A typical horizontal T1-weighted image (A1), proton density image (A2), and calculated T2 map (A3) are presented for the same animal immediately after the injection of Mn-labeled MNCs. The images on the right are magnifications of the area inside the white rectangles. Mn-labeled MNCs (white arrows) were injected into the left leg (right side of the images) and saline (white arrow heads) was injected into the right leg (left side of the images). (B) Short-term observation of T1-weighted signal enhancement in ischemic rat legs is presented.
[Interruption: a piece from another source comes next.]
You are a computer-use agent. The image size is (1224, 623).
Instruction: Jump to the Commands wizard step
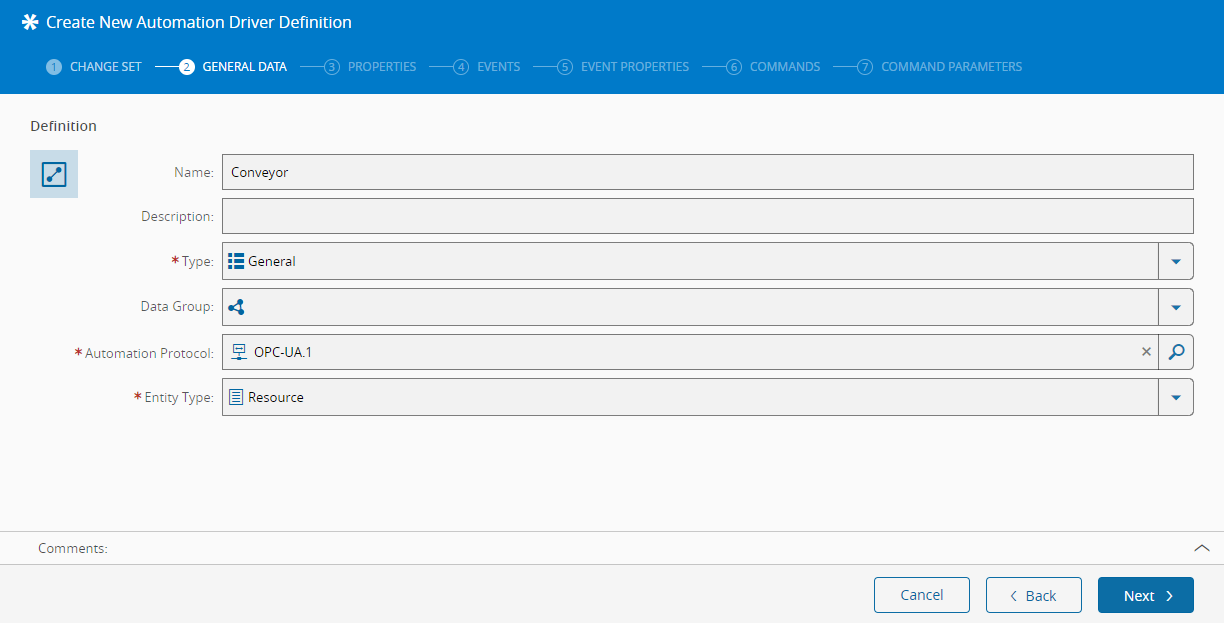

The upper figures show horizontal T1-weighted MRI after Mn-labeled MNC injection from 0 to 2 days after the transplantation. The lower figures show T1-weighted MRI after saline injection in the same animal (contralateral leg). The area enclosed by the white dotted lines is an example of a typical region of interest (ROI). At both 1 and 2 days after injection, Mn-labeled MNCs were visualized as a “double-layered structure” that has a positive outline and dark core (B, white arrows). The signal reduction after saline injection soon disappeared (B, white arrow head). (C) Volume change after the MNC injection. The filled triangles indicate volume change at the Mn-labeled MNC injected site and the filled squares correspond to the saline injected site. * Significant difference vs. volume of saline injected control, level of significance P<0.05 for two-way ANOVA with Bonferroni post-hoc test (n = 3).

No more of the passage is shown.